:: WHAT YOU NEED TO DO ::
Work out how many lines in the listing below carry the word "agent". Give that number alone.

:: RECORDS FOR THE EXERCISE ::
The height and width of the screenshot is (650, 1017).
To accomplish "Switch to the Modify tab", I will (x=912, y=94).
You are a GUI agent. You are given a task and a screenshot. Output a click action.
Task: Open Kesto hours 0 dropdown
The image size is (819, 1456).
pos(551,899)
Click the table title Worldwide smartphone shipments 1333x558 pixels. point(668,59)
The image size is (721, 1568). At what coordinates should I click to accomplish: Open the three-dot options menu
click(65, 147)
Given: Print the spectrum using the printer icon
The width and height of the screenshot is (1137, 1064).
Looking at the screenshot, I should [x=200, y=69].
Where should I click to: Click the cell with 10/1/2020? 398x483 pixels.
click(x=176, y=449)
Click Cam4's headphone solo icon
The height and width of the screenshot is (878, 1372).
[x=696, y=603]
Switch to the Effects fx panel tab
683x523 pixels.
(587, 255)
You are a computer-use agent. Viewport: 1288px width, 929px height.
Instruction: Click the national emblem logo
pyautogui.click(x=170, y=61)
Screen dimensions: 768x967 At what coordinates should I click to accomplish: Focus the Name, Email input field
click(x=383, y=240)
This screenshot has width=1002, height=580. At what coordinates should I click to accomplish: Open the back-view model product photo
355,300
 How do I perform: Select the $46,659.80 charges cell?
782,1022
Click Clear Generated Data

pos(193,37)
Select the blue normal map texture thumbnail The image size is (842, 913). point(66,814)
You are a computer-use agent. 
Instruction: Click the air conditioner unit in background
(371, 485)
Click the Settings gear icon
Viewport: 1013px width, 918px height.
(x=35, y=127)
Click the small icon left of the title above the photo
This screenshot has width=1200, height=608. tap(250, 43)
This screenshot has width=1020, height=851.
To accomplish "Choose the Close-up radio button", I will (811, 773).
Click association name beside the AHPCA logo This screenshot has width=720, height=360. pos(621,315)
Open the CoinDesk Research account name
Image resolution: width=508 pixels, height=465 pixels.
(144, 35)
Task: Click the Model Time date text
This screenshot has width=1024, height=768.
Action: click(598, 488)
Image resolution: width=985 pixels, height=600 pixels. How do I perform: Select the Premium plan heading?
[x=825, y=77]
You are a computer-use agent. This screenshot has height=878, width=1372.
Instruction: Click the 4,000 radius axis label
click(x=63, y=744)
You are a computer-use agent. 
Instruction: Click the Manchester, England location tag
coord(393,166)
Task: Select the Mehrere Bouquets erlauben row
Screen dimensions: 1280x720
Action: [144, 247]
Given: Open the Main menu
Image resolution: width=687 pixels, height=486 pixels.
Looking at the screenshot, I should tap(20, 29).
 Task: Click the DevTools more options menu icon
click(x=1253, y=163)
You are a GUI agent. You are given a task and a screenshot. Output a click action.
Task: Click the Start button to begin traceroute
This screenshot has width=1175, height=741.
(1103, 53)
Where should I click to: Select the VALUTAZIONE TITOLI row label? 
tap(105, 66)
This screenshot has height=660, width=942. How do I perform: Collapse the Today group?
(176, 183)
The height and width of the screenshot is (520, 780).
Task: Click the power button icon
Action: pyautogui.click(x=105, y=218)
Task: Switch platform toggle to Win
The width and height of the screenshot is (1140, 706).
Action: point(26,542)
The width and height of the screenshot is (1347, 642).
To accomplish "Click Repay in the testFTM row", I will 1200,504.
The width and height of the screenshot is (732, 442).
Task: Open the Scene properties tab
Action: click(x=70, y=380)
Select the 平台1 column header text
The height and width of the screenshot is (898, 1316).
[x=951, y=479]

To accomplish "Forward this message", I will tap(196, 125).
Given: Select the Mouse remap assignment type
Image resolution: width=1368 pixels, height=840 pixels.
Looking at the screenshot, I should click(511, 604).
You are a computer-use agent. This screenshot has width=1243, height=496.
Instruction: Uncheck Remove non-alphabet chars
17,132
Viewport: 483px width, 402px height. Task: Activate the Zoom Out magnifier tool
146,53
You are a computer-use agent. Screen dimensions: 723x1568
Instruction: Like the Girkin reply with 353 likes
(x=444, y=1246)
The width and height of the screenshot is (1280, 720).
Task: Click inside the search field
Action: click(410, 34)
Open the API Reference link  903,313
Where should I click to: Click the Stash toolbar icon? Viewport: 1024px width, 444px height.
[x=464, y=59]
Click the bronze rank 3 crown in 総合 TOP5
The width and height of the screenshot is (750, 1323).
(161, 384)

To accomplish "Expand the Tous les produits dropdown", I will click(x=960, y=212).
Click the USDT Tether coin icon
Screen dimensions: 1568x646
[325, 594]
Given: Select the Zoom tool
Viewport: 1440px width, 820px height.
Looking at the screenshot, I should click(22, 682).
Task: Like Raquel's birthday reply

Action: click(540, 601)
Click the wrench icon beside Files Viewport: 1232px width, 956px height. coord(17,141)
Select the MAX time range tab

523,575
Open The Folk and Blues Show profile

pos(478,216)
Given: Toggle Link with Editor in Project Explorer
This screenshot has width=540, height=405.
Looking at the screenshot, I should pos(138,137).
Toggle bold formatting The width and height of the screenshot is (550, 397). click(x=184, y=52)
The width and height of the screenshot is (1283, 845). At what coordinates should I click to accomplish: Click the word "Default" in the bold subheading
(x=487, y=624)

:: ANSWER BOX ::
8